As the youngest child, and the only son, Arun’s parents have poured their resources into his intellectual nourishment. Arun is almost held as an object that has the potential to lead the family toward upward mobility. For this reason, the parents are feasting with joy when Arun is accepted to study at an American University. However, his parent’s response of feasting is contrasted with his own fasting. Uma speaks of her brother’s blank joylessness upon receiving word of his acceptance into the American University. Here we find the tension between fasting and feasting, even between members within the same family. Arun’s parents appear fixated on the hope of their son becoming educated, which shows that they have been influenced largely by the ideology of the imperialist’s power to convince them that upward mobility is equivalent to idealism. However, Arun remains more or less unconvinced of these colonial idealistic values.
Through Arun’s experience of moving to Boston and living with the American Patton family, we begin to view parallels between fasting and feasting in regard to the people of colonized India and the United States imperialist powers. The American Patton family symbolically represents feasting in regard to their excess. We find that the father is constantly barbequing large slabs of meat, and the mother is obsessed with restocking the family’s freezer. The daughter of this American family binges, or feasts and then fasts, on candy bars. As a victim suffering of bulimia, the daughter, Melanie, symbolically represents the ever-present tension between feasting and fasting as she consumes candy bars and then regurgitates them. We find the Patton family son, Rod, to be a jock, who is completely obsessed with his body image, constantly jogging, in an effort to work toward feasting upon the body image that he hopes to attain. Through the Patton family Arun witnesses the tension that both Indian and the United States have in relation to fasting and feasting. Specifically, Arun finds a strong correlation between his sister and Melanie and thinks, “How strange it is to encounter it here, where so much is given, where there is both license and plenty.” (Desai 214). Arun also says, “one can’t tell what is more dangerous in this country (America), the pursuit of health or of sickness.” (Desai 205).

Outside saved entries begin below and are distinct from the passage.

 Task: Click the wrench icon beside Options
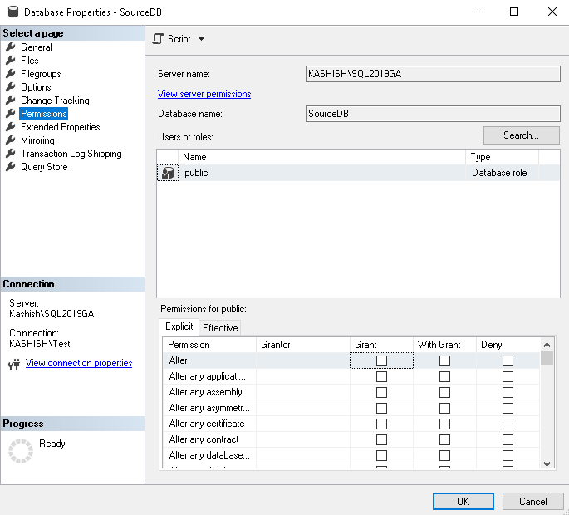[x=11, y=87]
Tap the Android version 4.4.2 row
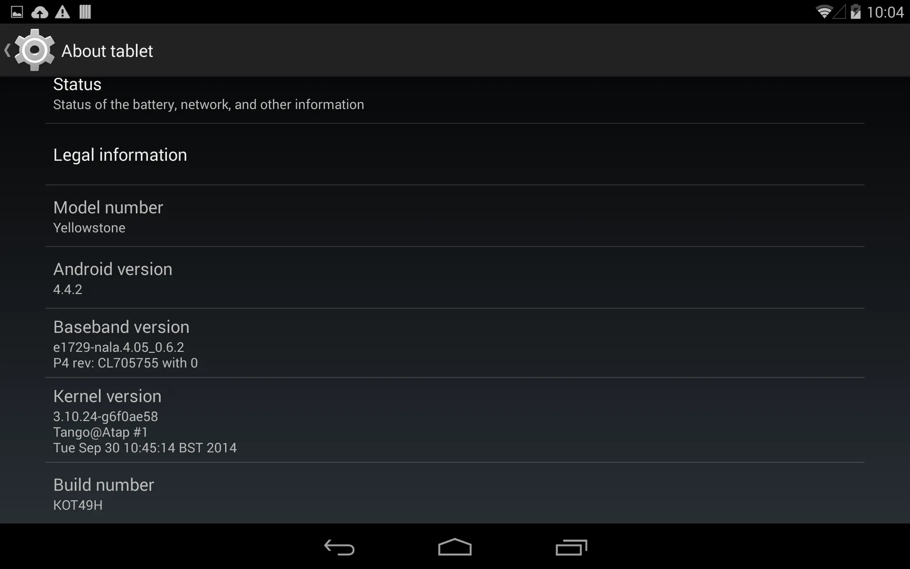The width and height of the screenshot is (910, 569). point(455,278)
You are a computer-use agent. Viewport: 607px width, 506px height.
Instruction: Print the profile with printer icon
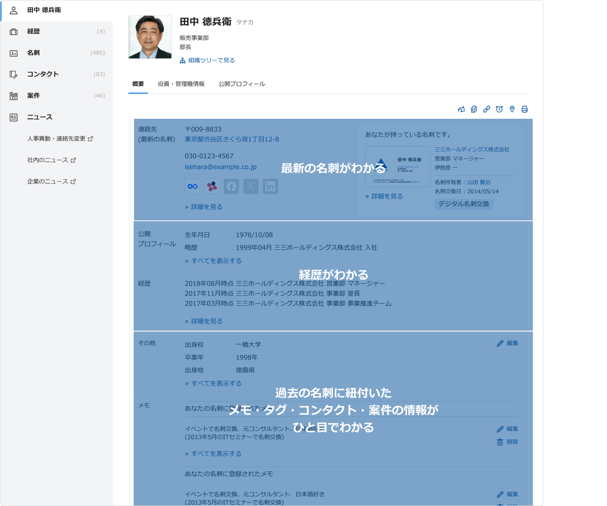pyautogui.click(x=525, y=109)
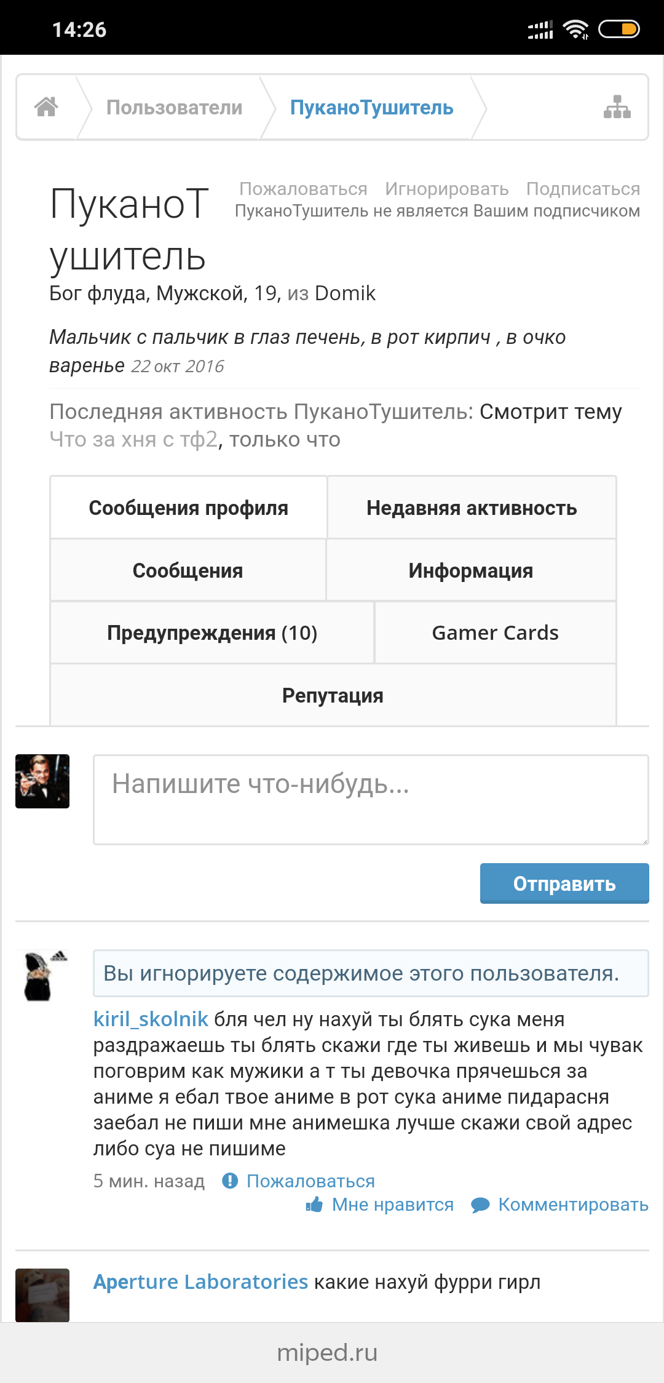The width and height of the screenshot is (664, 1383).
Task: Switch to Сообщения профиля tab
Action: tap(188, 508)
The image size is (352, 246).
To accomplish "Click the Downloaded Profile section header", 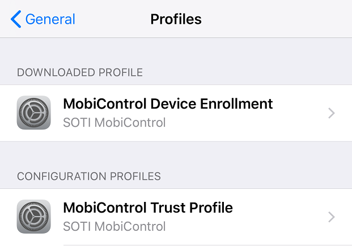I will pos(80,72).
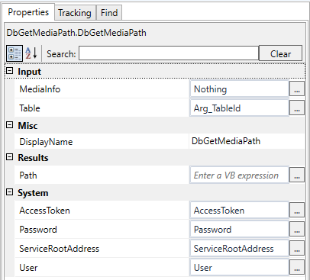Sort properties alphabetically with A-Z icon

pyautogui.click(x=31, y=53)
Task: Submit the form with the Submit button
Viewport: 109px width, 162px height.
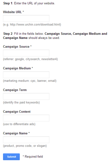Action: 11,157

The condition of both the Indian and American families portray the reality that people of both the United States and third world countries struggle with tensions associated with fasting and feasting. Often we are lead to believe that the United States, because it holds imperial power, is somehow superior to colonized countries, such as India. In Fasting, Feasting, we come to recognize that though the people in both countries struggle differently, they both struggle. There is an ongoing tension between the denial of one’s basic needs, and the denial of basic liberties, leading to the struggles related to fasting and feasting which, as we read in the novel, are present in families in India as well as the United States. Anita Desai, in Fasting,Feasting, shows that both the colonized and the colonizers are in a constant battle to escape imprisonment from the struggle between fasting and feasting.